T. W. B. Kibble, Coherent Soft-Photon States and Infrared
Divergences. II. Mass-Shell Singularities of Green’s Functions,
Phys. Rev. 173, 1527 (1968),
https://doi.org/10.1103/PhysRev.173.1527.

T. W. B. Kibble, Coherent Soft-Photon States and Infrared
Divergences. III. Asymptotic States and Reduction Formulas,
Phys. Rev. 174, 1882 (1968),
https://doi.org/10.1103/PhysRev.174.1882.

T. W. B. Kibble, Coherent Soft-Photon States and Infrared
Divergences. IV. The Scattering Operator, Phys. Rev. 175,
1624 (1968), https://doi.org/10.1103/PhysRev.175.1624.

 

[martinbn]

It's not a field, it's a product of fields. (You do realize that here the word "field" has nothing to do with fields in abstract algebra, do you?) There is absolutely no mathematical problem with this product in classical field theory.

Of course, but that's my point. The question in this thread was to give an example of a non-local FIELD. Now you say that your example is NOT A FIELD!

Here we have a distribution defined on test functions of two real variables (you can take $C_0^{\infty}(\mathbb{R}^2)$, $(x,y) \mapsto f(x,y)$).

Same as above. Of course you can do that. How is that relevant to the question. You may as well have given an example of some completely different mathematical object.

 

[Demystifier]

Of course, but that's my point.
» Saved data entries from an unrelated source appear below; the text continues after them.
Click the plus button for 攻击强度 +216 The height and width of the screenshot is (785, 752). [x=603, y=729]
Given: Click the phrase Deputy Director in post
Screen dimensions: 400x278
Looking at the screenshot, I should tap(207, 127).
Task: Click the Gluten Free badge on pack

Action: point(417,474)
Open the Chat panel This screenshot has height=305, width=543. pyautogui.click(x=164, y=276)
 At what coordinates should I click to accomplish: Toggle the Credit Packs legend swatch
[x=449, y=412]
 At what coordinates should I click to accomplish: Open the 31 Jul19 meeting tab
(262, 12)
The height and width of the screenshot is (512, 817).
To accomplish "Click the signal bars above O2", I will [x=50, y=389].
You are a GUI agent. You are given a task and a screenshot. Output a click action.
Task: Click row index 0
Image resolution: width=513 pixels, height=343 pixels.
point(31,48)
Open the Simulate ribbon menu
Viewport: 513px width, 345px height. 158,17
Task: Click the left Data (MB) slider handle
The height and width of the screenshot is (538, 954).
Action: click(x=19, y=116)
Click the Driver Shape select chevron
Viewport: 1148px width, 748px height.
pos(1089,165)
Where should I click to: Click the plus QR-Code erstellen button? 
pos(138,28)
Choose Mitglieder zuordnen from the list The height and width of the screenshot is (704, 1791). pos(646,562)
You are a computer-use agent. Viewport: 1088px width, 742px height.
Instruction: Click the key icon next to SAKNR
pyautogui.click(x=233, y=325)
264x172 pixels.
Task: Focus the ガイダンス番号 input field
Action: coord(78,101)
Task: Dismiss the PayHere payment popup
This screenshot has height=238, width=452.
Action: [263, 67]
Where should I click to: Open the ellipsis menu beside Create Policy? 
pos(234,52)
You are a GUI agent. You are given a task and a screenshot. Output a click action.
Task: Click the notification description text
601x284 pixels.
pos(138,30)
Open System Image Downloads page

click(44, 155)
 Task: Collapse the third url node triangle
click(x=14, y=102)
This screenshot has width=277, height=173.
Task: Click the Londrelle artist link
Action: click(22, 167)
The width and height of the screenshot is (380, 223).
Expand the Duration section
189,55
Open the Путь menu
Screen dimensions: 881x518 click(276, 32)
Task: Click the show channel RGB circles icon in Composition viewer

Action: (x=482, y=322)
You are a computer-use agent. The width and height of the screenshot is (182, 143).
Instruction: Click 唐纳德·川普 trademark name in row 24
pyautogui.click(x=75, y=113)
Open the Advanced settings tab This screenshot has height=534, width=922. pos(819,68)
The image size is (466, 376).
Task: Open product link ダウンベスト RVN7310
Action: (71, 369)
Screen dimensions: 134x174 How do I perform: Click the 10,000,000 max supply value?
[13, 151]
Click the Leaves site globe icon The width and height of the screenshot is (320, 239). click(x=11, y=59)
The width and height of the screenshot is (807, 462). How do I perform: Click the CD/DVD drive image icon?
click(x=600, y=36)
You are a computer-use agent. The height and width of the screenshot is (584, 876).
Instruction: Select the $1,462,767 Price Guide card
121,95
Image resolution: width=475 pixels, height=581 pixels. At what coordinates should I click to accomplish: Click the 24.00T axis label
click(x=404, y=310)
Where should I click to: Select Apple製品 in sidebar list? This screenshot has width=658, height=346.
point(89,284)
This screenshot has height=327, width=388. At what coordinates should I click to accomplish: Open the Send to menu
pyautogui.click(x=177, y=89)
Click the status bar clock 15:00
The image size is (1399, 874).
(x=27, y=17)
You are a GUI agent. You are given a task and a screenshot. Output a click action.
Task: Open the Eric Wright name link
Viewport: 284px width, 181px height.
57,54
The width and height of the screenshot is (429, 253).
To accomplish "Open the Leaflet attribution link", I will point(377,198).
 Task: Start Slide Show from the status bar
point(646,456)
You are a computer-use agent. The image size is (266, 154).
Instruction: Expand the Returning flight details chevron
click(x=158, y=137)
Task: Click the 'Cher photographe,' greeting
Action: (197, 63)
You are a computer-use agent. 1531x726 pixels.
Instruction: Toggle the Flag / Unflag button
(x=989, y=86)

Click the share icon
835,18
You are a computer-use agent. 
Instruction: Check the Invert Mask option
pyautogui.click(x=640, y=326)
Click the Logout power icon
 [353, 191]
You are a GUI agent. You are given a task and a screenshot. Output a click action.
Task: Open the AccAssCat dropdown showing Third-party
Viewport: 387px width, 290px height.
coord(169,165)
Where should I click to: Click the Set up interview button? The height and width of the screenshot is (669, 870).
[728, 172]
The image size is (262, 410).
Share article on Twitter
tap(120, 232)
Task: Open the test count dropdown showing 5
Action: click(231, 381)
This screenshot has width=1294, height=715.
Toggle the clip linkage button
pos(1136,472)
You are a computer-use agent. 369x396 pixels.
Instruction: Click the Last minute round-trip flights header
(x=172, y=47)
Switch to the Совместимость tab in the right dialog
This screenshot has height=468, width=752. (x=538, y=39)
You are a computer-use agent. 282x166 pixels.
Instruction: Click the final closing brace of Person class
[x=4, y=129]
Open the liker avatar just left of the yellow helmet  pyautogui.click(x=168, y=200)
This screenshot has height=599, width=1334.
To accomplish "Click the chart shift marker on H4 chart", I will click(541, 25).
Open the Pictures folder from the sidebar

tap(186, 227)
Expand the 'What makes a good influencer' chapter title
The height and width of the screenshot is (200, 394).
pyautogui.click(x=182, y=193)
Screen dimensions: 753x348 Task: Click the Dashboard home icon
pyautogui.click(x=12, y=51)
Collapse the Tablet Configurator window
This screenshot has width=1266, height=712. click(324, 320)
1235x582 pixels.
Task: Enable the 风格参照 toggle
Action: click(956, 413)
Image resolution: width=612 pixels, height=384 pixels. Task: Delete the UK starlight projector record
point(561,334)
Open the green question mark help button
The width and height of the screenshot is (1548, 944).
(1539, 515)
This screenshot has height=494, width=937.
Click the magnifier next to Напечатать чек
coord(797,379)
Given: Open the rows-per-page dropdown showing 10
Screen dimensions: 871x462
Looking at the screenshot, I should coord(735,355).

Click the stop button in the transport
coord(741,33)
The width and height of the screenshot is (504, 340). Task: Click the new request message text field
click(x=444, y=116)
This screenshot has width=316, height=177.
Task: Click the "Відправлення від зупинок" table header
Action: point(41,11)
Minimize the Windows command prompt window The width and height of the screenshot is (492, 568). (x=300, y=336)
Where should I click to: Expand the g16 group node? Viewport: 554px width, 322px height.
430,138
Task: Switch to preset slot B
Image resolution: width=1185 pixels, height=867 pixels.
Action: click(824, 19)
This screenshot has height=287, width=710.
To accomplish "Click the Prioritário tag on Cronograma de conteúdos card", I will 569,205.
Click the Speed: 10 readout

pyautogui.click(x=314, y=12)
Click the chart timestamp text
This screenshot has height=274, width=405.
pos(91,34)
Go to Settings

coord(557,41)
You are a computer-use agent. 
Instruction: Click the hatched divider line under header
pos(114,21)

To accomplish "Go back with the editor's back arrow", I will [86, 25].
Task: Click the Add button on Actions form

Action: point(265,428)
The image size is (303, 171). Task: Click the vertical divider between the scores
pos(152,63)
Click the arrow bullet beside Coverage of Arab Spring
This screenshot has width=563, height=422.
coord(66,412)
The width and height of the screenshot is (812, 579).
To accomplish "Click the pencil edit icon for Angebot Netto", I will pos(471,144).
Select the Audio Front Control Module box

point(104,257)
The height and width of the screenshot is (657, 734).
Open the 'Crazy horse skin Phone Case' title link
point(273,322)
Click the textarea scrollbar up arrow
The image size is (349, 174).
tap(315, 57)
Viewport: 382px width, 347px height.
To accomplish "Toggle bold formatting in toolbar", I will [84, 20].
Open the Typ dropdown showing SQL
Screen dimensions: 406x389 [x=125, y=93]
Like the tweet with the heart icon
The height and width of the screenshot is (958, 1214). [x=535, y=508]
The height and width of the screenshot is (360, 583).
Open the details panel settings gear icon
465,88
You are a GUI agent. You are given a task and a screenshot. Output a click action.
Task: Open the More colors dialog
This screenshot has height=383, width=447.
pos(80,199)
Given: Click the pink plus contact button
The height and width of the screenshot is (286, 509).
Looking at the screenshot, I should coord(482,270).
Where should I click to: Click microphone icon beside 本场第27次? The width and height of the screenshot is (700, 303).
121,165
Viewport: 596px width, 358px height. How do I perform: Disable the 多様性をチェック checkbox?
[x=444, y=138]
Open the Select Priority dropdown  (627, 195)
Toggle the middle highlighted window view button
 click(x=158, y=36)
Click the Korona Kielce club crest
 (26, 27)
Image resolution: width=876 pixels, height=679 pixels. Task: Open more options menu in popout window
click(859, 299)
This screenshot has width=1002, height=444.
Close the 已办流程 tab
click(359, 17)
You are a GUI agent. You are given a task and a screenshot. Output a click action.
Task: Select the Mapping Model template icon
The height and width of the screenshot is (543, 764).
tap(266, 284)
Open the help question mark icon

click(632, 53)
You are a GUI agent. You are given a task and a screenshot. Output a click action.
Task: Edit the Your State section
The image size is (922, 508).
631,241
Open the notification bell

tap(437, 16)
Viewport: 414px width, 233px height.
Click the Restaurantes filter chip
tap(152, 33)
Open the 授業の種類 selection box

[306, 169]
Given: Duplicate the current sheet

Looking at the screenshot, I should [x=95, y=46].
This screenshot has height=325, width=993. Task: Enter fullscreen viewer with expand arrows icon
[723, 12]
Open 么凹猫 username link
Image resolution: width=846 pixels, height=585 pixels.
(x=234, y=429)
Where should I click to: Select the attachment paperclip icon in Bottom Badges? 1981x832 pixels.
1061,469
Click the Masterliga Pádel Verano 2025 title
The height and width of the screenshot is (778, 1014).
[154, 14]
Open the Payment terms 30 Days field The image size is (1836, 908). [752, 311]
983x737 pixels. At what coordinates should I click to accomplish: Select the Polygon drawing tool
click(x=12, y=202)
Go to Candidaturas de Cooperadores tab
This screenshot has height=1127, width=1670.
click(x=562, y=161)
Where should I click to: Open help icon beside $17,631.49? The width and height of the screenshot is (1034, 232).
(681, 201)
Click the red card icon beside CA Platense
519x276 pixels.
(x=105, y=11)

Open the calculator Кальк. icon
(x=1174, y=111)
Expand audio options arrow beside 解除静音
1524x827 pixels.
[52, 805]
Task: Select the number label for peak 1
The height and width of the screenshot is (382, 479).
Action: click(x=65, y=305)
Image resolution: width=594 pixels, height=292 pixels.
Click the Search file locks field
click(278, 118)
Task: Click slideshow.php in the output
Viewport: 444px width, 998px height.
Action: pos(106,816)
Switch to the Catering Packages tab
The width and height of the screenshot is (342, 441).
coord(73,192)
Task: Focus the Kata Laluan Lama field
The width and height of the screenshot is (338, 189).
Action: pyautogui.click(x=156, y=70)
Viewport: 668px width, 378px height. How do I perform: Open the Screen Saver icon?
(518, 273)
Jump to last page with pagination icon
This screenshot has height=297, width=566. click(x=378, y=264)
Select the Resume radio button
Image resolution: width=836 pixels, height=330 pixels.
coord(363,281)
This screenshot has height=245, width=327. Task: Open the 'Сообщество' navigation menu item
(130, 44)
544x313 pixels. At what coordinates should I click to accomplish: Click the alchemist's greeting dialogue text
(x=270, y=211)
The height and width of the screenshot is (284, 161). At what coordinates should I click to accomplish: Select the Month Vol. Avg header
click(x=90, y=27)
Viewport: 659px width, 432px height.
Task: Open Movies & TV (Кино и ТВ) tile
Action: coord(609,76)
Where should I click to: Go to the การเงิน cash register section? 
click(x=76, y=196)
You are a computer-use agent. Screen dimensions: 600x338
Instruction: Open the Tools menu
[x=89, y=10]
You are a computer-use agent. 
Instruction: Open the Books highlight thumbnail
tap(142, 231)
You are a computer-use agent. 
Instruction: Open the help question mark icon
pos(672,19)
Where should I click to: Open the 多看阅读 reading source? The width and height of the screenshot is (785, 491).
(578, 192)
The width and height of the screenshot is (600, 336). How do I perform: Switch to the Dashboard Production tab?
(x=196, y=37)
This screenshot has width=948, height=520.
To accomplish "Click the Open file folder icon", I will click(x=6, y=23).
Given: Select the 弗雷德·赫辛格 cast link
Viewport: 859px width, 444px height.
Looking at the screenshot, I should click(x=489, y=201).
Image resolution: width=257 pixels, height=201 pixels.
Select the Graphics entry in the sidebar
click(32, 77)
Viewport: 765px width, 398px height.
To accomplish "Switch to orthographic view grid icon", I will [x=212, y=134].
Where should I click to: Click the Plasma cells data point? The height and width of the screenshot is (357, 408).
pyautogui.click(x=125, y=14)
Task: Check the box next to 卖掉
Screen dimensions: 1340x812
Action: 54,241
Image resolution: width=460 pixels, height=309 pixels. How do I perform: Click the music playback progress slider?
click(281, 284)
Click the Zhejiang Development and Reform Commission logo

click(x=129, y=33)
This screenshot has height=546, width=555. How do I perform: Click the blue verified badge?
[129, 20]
The question in this thread was to give an example of a non-local FIELD. Now you say that your example is NOT A FIELD!

Fair enough! But as I said several times, it can still be viewed as a field if $y$ is treated as a constant. Just like $f(x)f(y)$ can be viewed as a function of one variable if $y$ is treated as a constant.

 

[martinbn]

Fair enough! But as I said several times, it can still be viewed as a field if $y$ is treated as a constant. Just like $f(x)f(y)$ can be viewed as a function of one variable if $y$ is treated as a constant.

But if you multiply something by a constant, then it is not much different than the original. How is $5O$ nonlocal if $O$ was local, whatever local means in this context? Is this related to the fact that here we don't have numbers but operators and they don't commute, and we are not multiplying by a constant number but a constant operator? How? Is it ok to multiply like that?

 

[Demystifier]

Is this related to the fact that here we don't have numbers but operators and they don't commute, and we are not multiplying by a constant number but a constant operator?

Of course. I thought it was obvious all along. Let $O(x)=e^{-ipx}O(0)e^{ipx}$ where $p$ is the translation operator. By definition, this equality means that $O(x)$ is a local operator. Now consider the operator
$$A(x)=O(x)O(7)$$
It follows that
$$A(x) \neq e^{-ipx} A(0) e^{ipx}$$
Hence, by definition, $A(x)$ is not a local operator.

 

[vanhees71]

Of course, but that's my point. The question in this thread was to give an example of a non-local FIELD. Now you say that your example is NOT A FIELD!

Same as above. Of course you can do that. How is that relevant to the question. You may as well have given an example of some completely different mathematical object.

You asked for the definition, and I gave it. I don't know, what's so difficult to accept that a non-local operator depends not only on one space-time argument. There's nothing to understand, because it's a definition.

 

[vanhees71]

$O(7)$ doesn't make sense to begin with. $x$ and $y$ are four-vector arguments.